Penei muito até descobrir que não era música aquilo que eu acreditava gostar. Eu, cético antes mesmo de aprender a soletrar agnosticismo, descubro tardiamente que gostava mesmo era da espiritualidade das coisas.
Todas as religiões e posturas introspectivas se assentam ora sobre o amor, ora sobre o ódio, ora sobre o diálogo de ambos – e aí se plenificam no mais precioso momento humano: a transcendência.
Musicalmente, isso fica explícito em mantras, gregorianedades, new ages e afins, ou, de maneira mais sutil, em Brian Wilson ou no Floyd.
Mas é legal ouvir essa experiência religiosa inserida num ritual coletivo, nada tribal, muito mais afeito a práticas pecaminosas do que propriamente ascéticas. E é legal ver que drogas, sexo e guitarras às vezes têm muito mais Deus que o coro desajeitado da igreja.
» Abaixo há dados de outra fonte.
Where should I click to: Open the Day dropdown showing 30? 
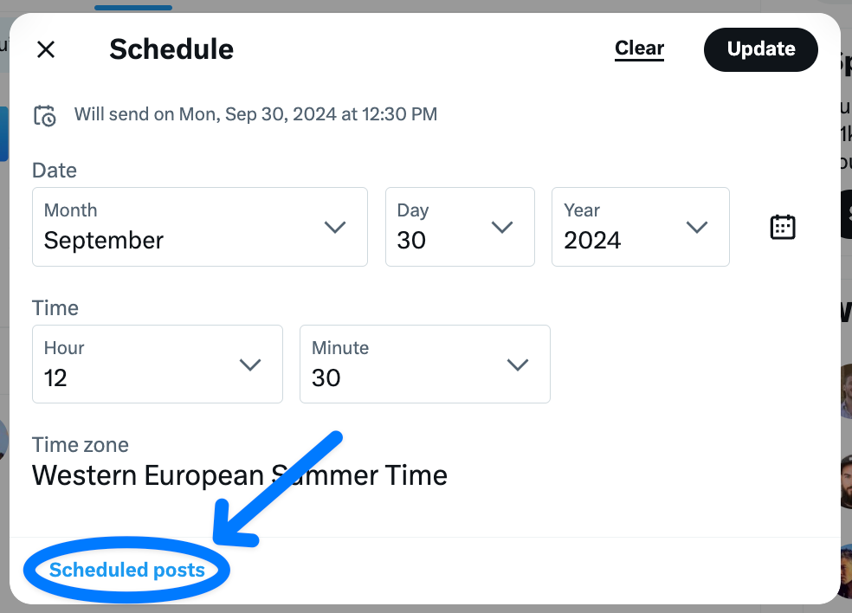(x=460, y=227)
Os mandamentos do Grateful Dead pouco ou nada deviam se assemelhar aos católicos, mas isso não os impediu de trazer ao chão e à epiderme algo de além-mundo.
O Dead, seguindo à risca os ensinamentos do papa Brian, fazia música para os outros sorrirem. E só sorri quem acredita. Jerry Garcia e seus comparsas, muito antes de encadear harmonias e sobrepor vozes, sorriam. E acreditavam. E, naquele instante, era só isso que importava.